### Task to complete
In the SaaS agreement text, repeat the part that begins with "12.5. Waiver. No" and ends with "in full force.", swapping "breach" for "violation".

12.5. Waiver. No waiver shall be effective unless it is in writing and signed by the waiving party. The waiver by either party of any breach of this SaaS Agreement shall not constitute a waiver of any other or subsequent breach.
12.6. Severability. Suppose any term of this SaaS Agreement is held to be invalid or unenforceable. In that case, that term shall be reformed to achieve as nearly as possible the same effect as the original term, and the remainder of this SaaS Agreement shall remain in full force.
12.7. Entire SaaS Agreement. This SaaS Agreement (including all Schedules and exhibits) contains the whole agreement of the parties. It supersedes all previous oral and written communications by the parties concerning the subject matter of this SaaS Agreement. This SaaS Agreement may be amended solely in writing signed by both parties. Standard or printed terms contained in any purchase order or sales confirmation are deemed rejected and shall be void unless expressly accepted in writing by the party against whom their enforcement is sought; mere commencement of work or payment against such forms shall not be deemed acceptance of the terms.
12.8. Survival. Sections 3, 6, and 8 through 12 of this SaaS Agreement shall survive the expiration or termination of this SaaS Agreement for any reason.

(Stored entries)

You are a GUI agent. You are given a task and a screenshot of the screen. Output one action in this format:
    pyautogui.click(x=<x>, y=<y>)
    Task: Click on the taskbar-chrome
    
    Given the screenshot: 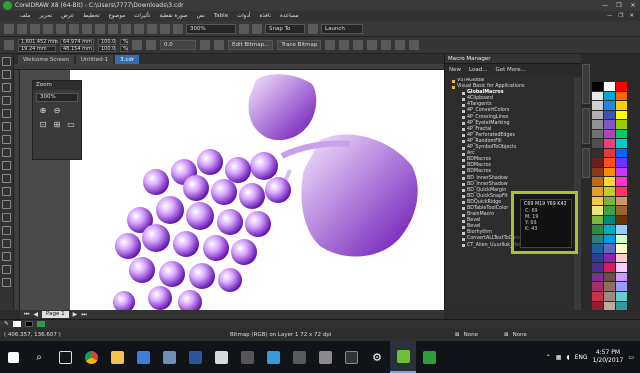 What is the action you would take?
    pyautogui.click(x=91, y=357)
    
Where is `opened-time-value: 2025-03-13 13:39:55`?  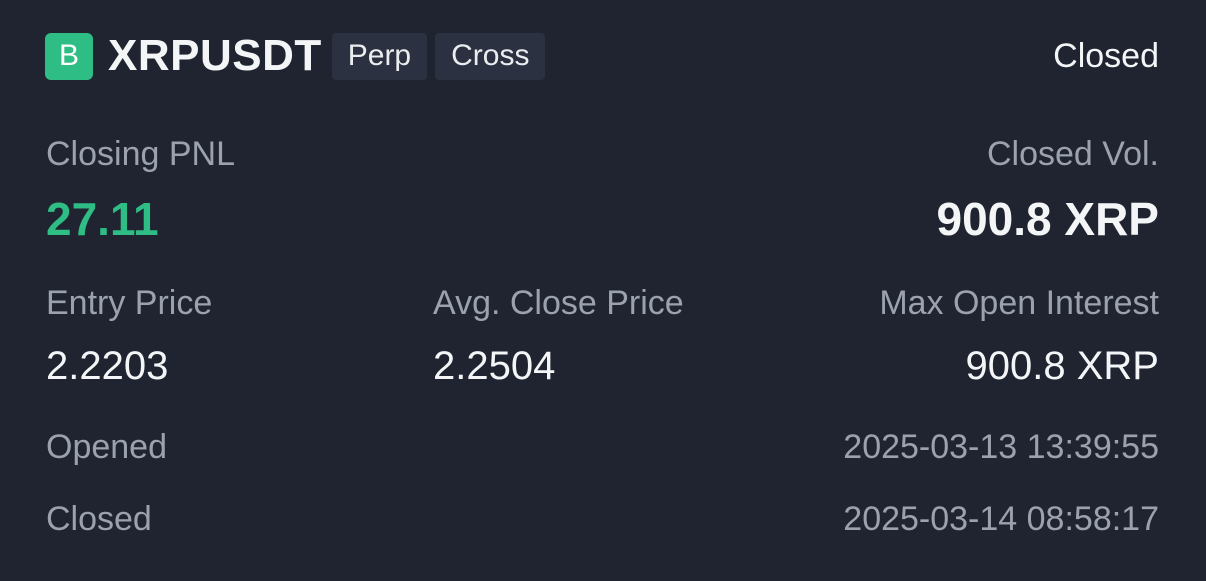
opened-time-value: 2025-03-13 13:39:55 is located at coordinates (1001, 447).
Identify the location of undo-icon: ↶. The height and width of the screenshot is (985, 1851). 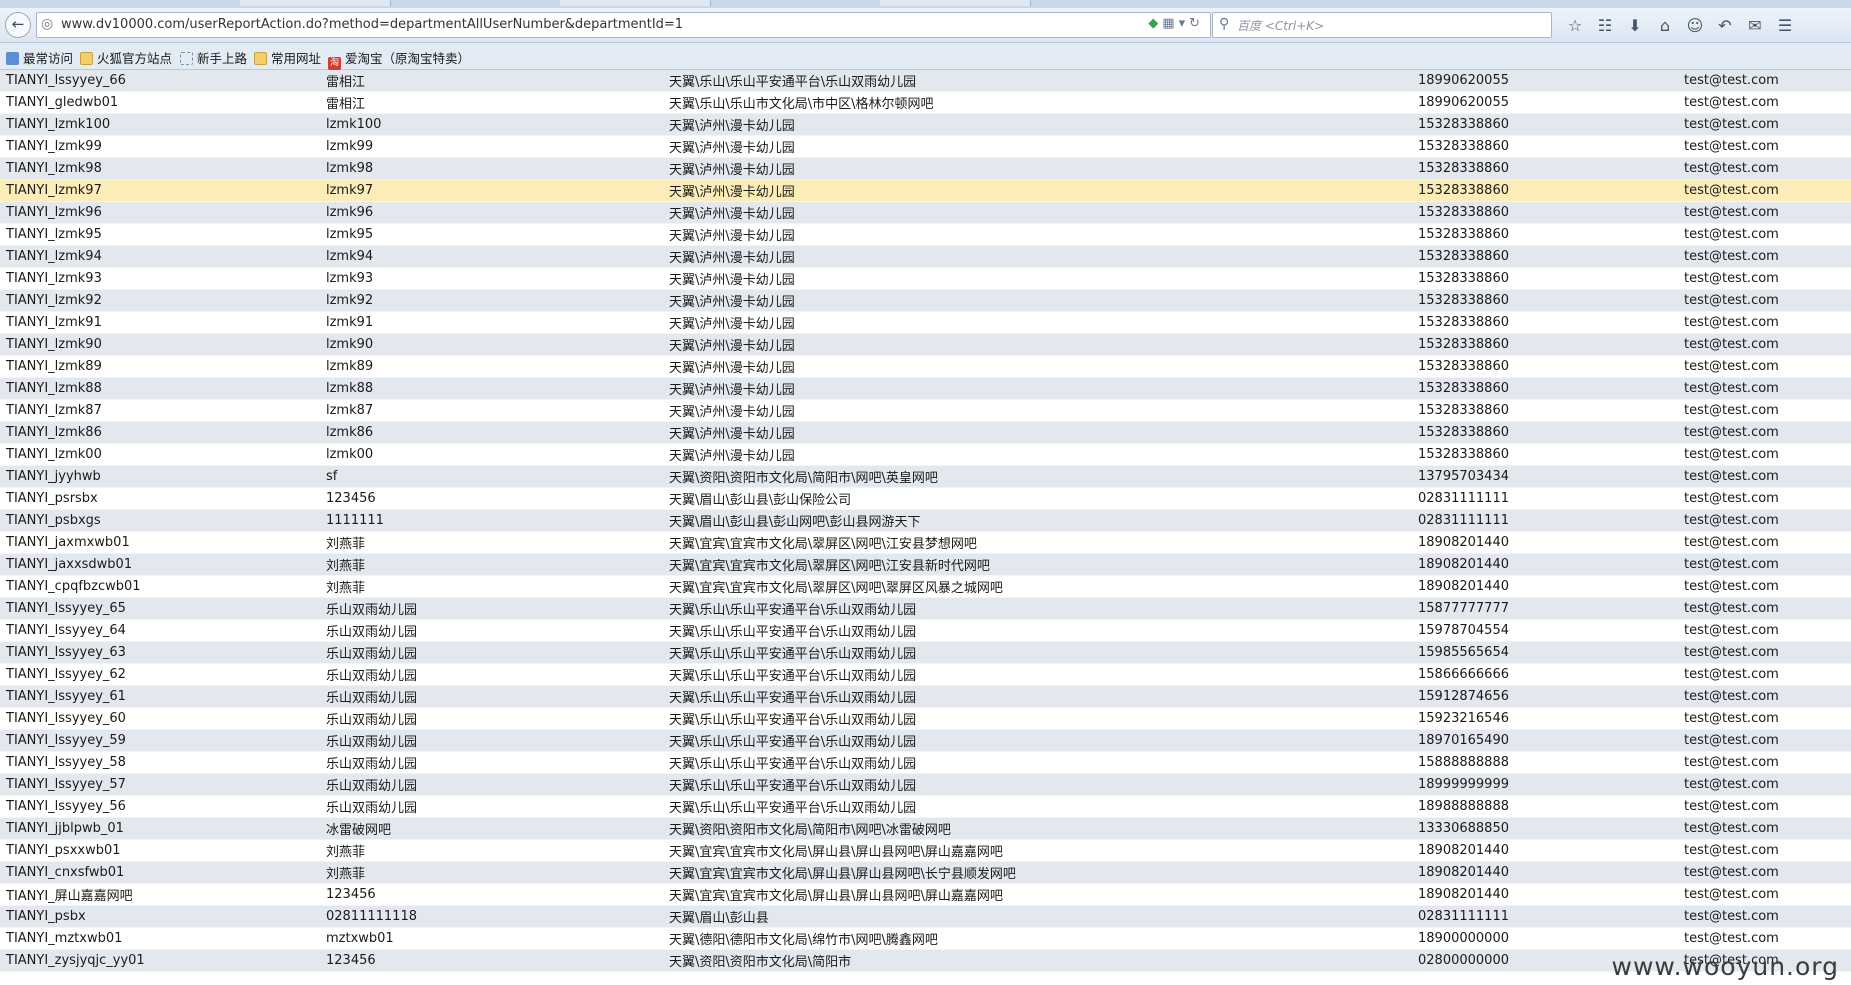
(1725, 26).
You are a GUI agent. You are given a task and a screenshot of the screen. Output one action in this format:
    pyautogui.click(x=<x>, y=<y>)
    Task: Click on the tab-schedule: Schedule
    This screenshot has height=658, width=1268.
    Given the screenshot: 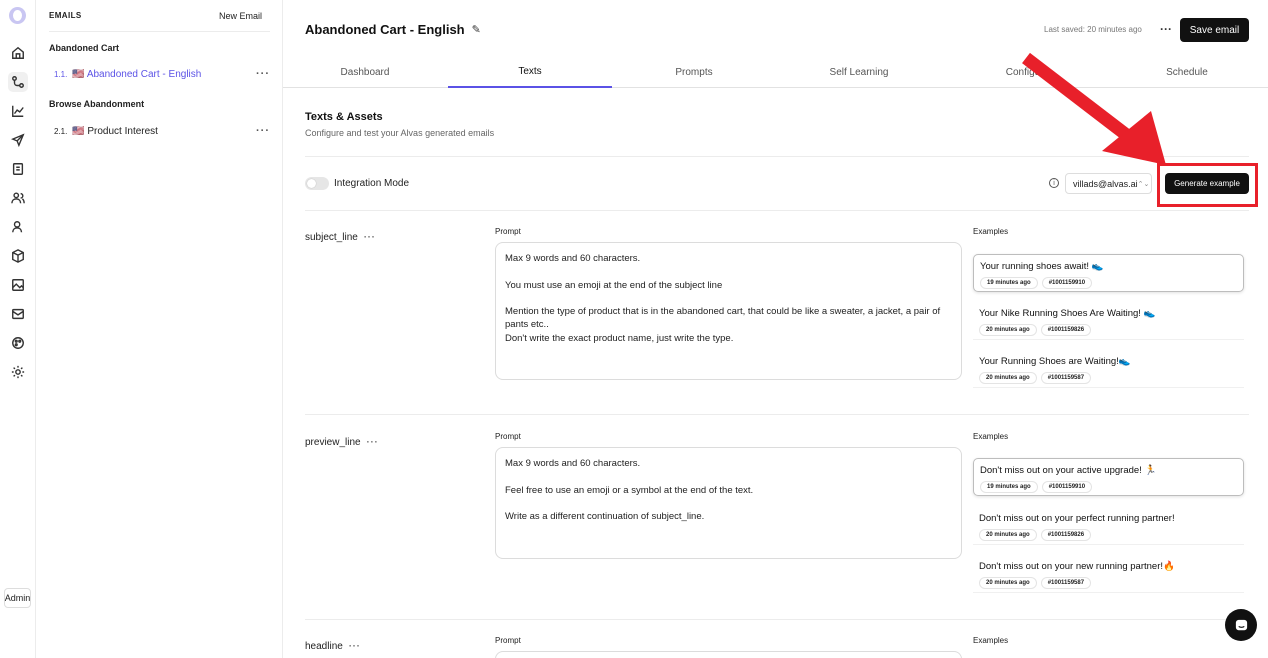 What is the action you would take?
    pyautogui.click(x=1186, y=72)
    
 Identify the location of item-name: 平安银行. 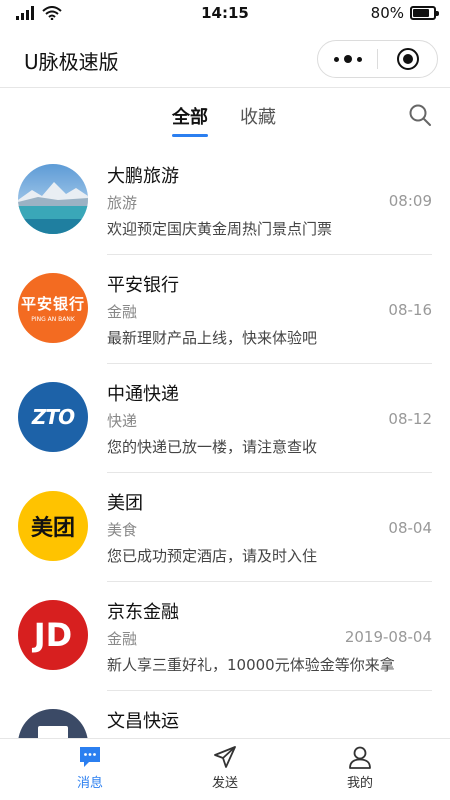
(143, 286).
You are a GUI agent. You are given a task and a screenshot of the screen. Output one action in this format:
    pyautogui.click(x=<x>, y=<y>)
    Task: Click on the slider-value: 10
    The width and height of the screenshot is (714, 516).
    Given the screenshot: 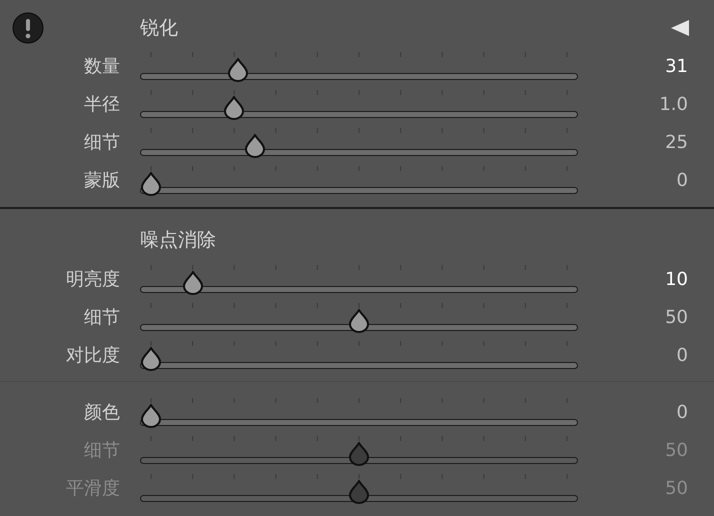 What is the action you would take?
    pyautogui.click(x=676, y=280)
    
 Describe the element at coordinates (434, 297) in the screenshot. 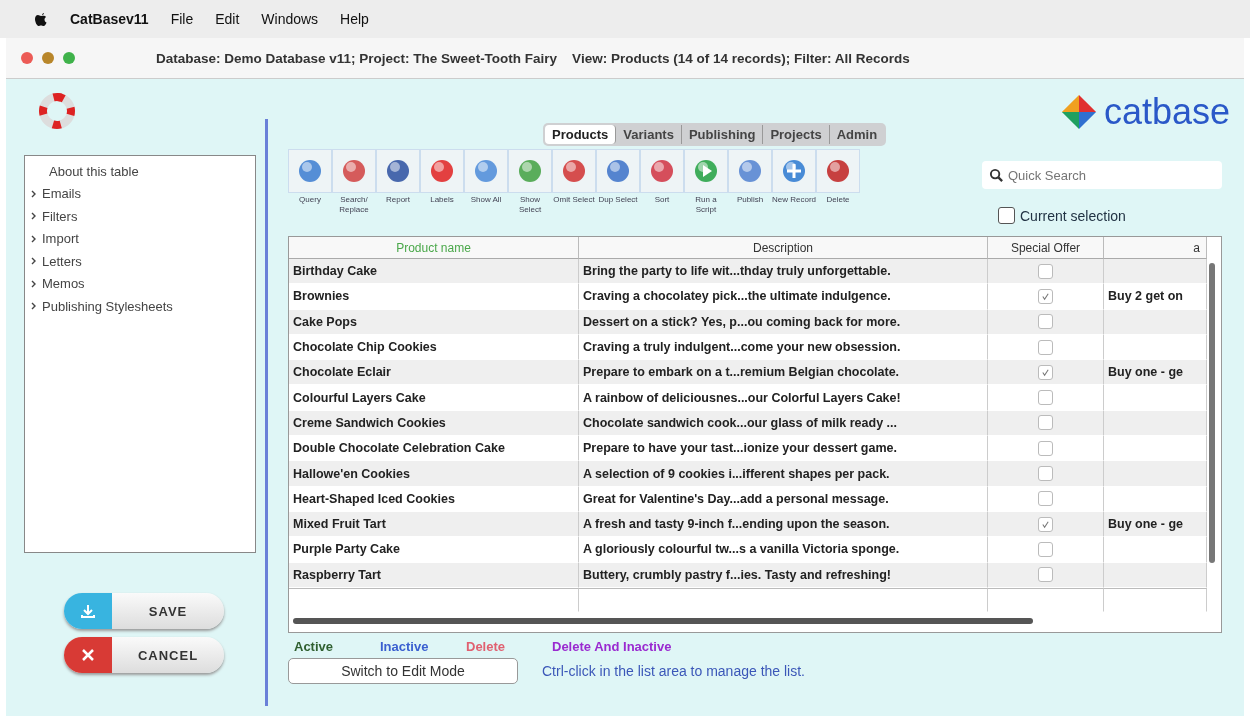

I see `table-cell: Brownies` at that location.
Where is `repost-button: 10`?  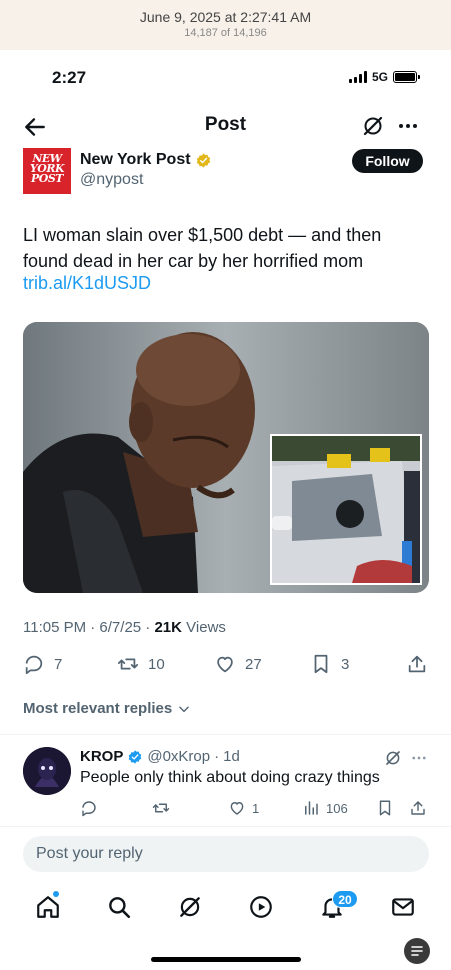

### Answer for this exercise
12.5. Waiver. No waiver shall be effective unless it is in writing and signed by the waiving party. The waiver by either party of any violation of this SaaS Agreement shall not constitute a waiver of any other or subsequent violation.
12.6. Severability. Suppose any term of this SaaS Agreement is held to be invalid or unenforceable. In that case, that term shall be reformed to achieve as nearly as possible the same effect as the original term, and the remainder of this SaaS Agreement shall remain in full force.